* Problem to work on
Without the pictures, output the records below word for word.
[Start of Attachment]
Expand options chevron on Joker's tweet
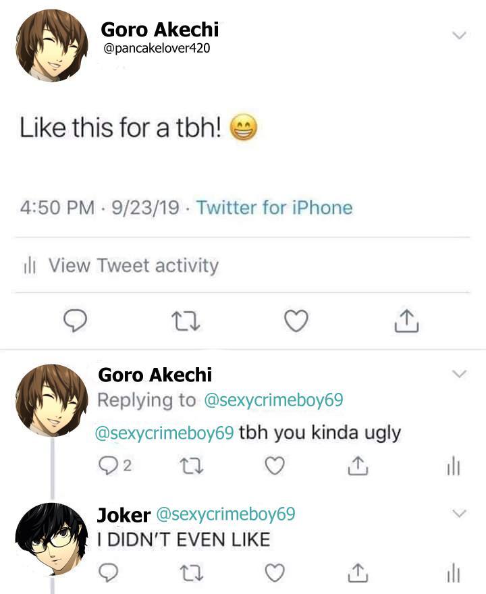 click(x=458, y=514)
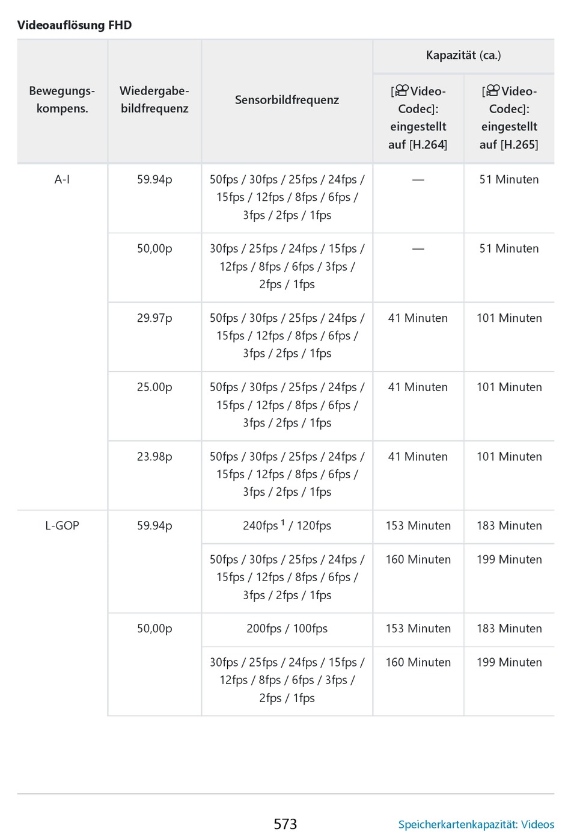Viewport: 571px width, 832px height.
Task: Select the 59.94p cell in the A-I section
Action: tap(154, 179)
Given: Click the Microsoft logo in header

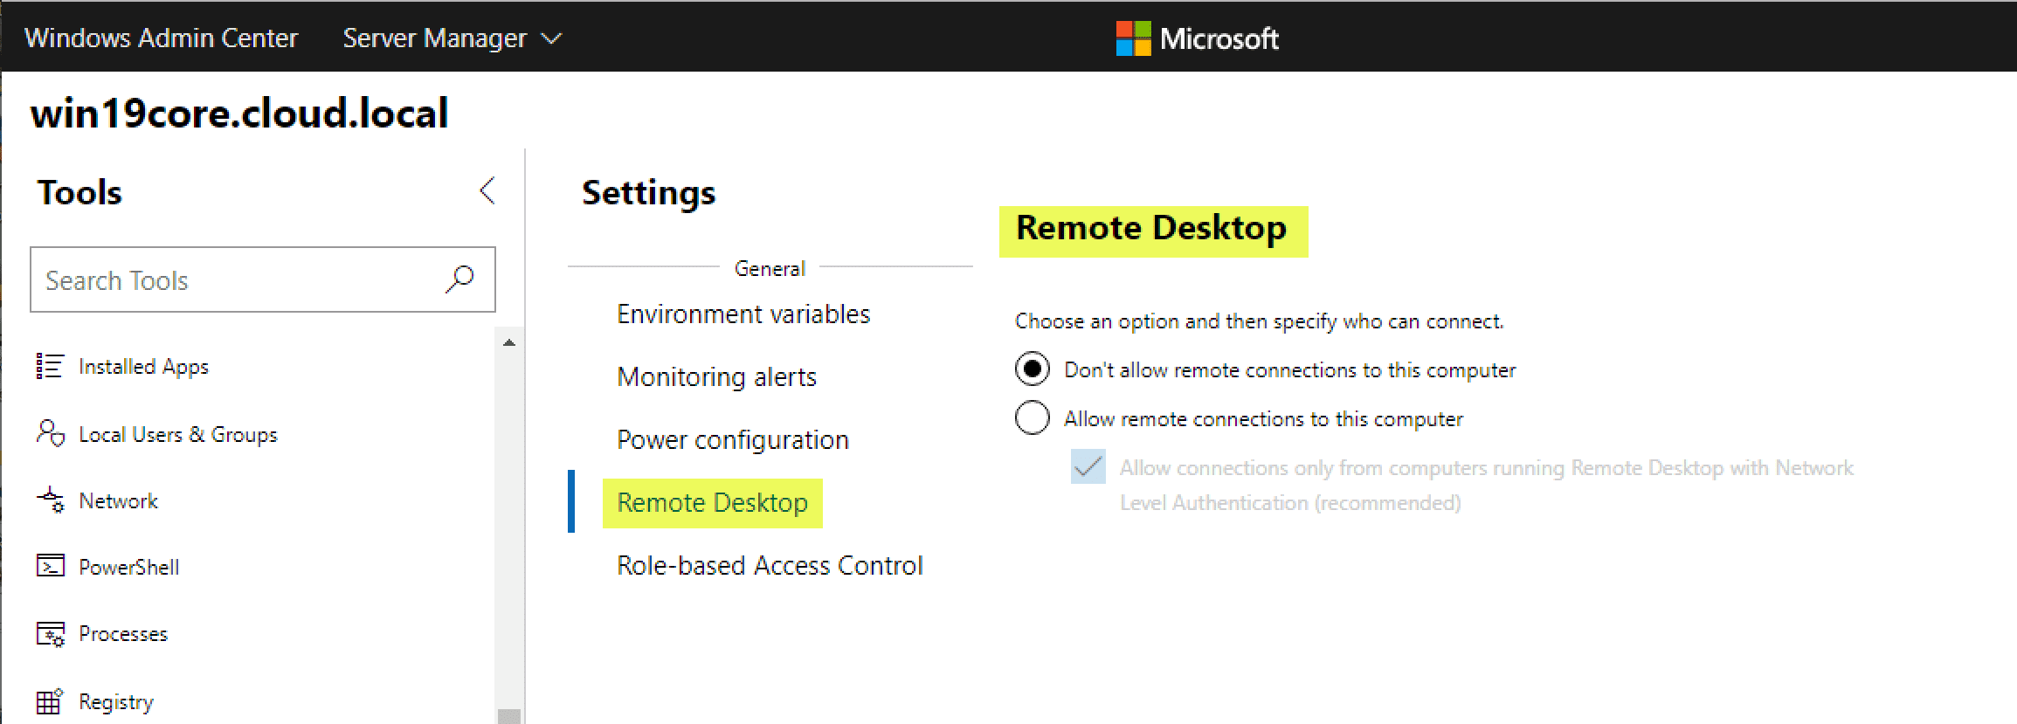Looking at the screenshot, I should pos(1133,38).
[End of Attachment]
* Response area
Expand options chevron on Joker's tweet
 click(x=458, y=514)
Viewport: 571px width, 832px height.
Task: Select the 59.94p cell in the A-I section
Action: tap(154, 179)
Given: Click the Microsoft logo in header

Looking at the screenshot, I should pos(1133,38).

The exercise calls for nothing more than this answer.